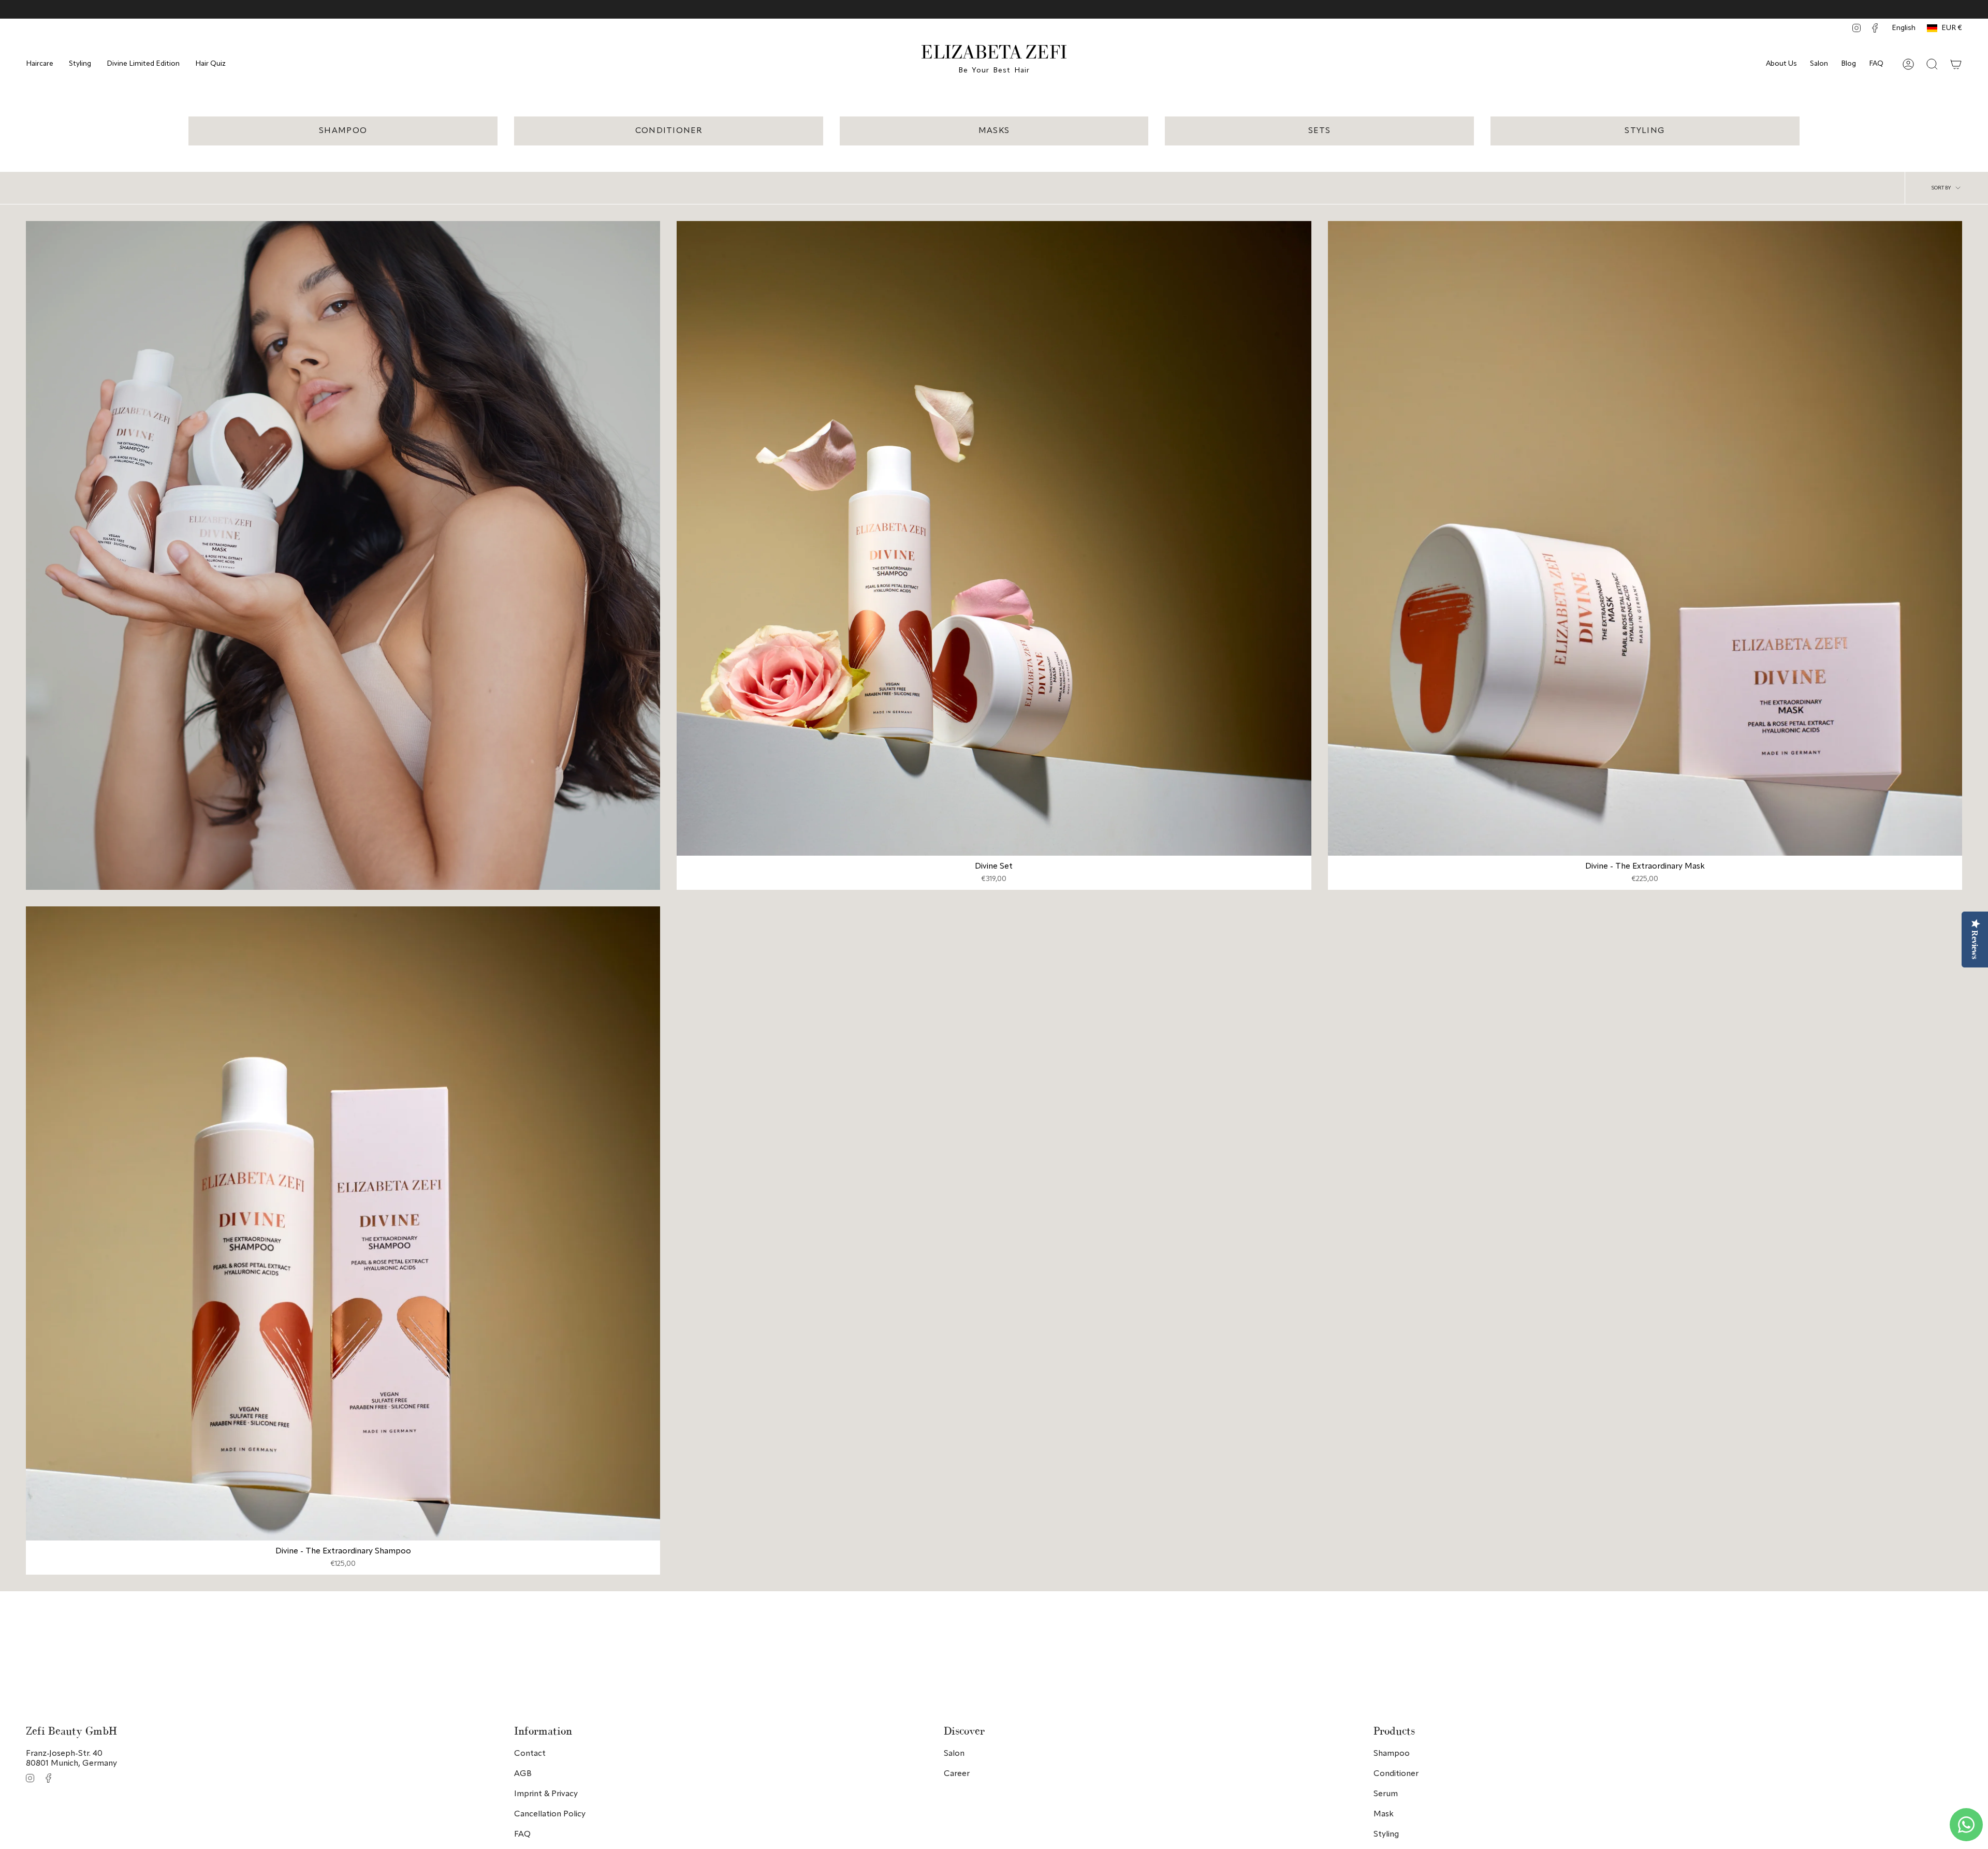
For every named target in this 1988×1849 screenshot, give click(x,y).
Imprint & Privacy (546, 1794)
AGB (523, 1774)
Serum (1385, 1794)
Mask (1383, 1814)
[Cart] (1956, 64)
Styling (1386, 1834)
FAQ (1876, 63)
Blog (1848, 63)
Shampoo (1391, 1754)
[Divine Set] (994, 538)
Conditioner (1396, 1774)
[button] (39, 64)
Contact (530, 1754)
--
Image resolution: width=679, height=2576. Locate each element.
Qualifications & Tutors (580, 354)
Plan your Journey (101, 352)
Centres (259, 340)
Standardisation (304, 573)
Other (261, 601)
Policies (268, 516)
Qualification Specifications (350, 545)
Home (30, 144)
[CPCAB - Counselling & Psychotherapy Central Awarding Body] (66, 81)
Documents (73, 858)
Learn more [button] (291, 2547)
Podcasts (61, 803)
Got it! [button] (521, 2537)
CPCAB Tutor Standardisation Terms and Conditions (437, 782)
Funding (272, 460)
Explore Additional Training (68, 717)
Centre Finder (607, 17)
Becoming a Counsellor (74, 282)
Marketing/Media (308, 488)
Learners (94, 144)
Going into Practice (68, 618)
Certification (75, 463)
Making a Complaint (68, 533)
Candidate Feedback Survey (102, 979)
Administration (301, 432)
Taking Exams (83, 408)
--
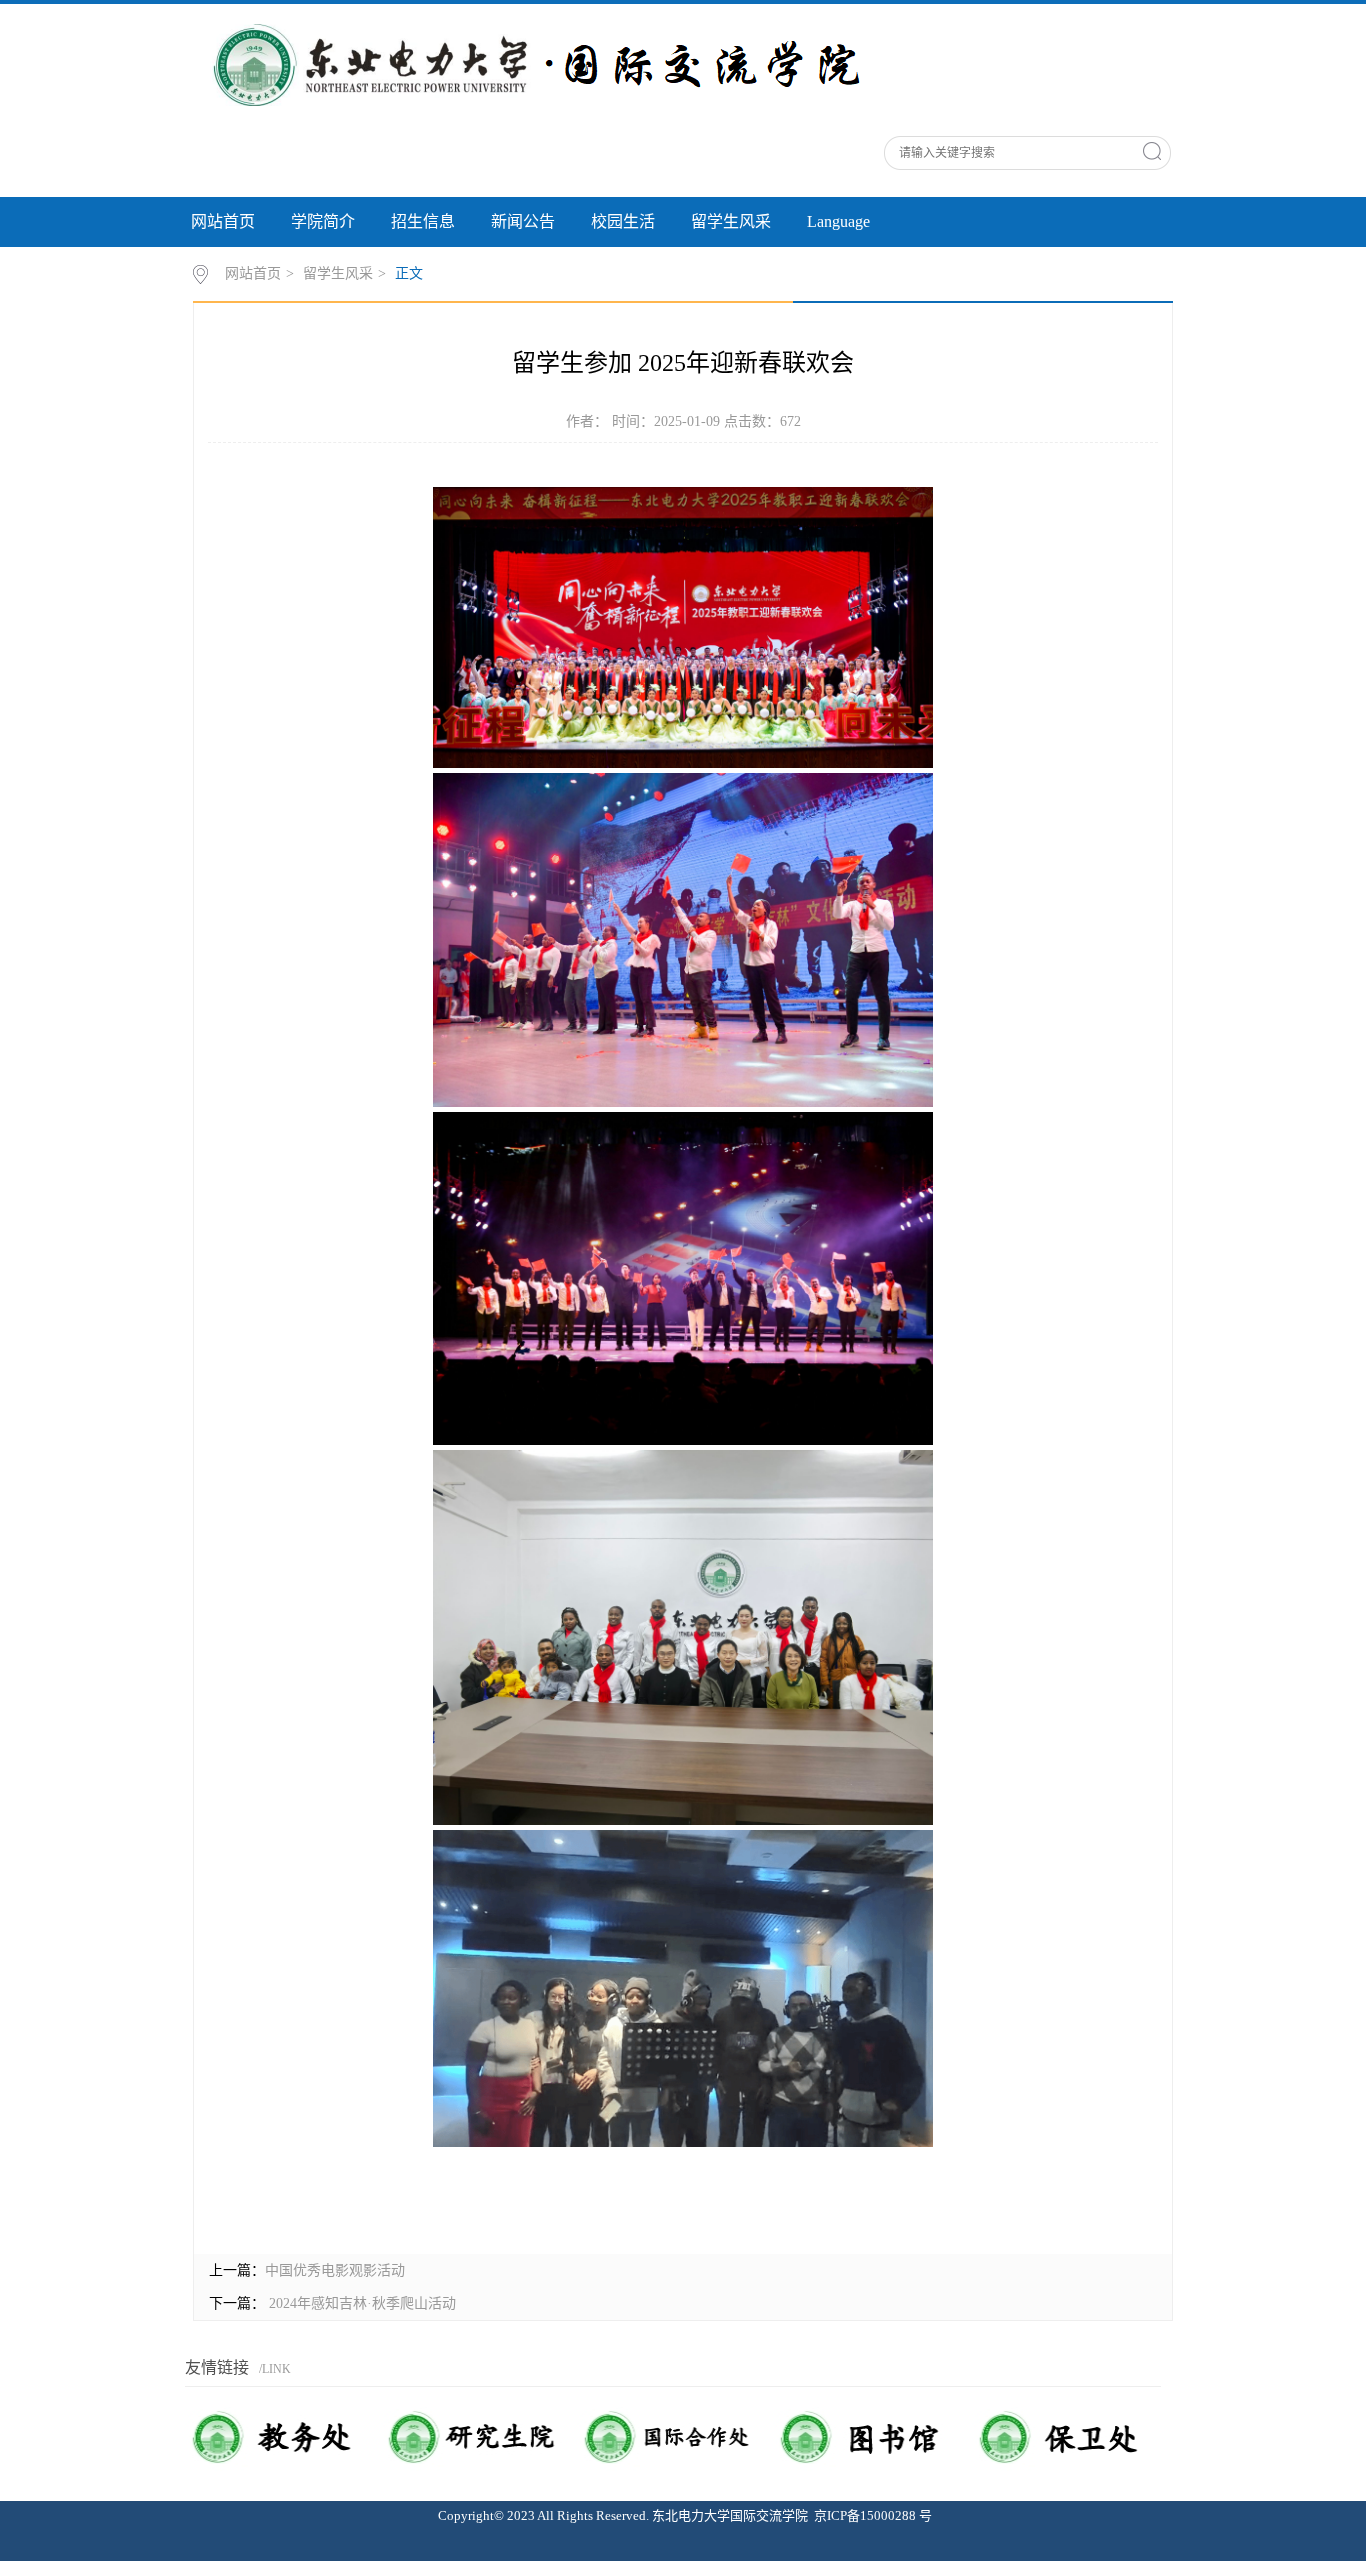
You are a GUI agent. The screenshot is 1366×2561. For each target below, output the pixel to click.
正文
--
_Your goal_
Check how many lines in the entries contain "screenshot", and reply with that number alone.

_The answer_
2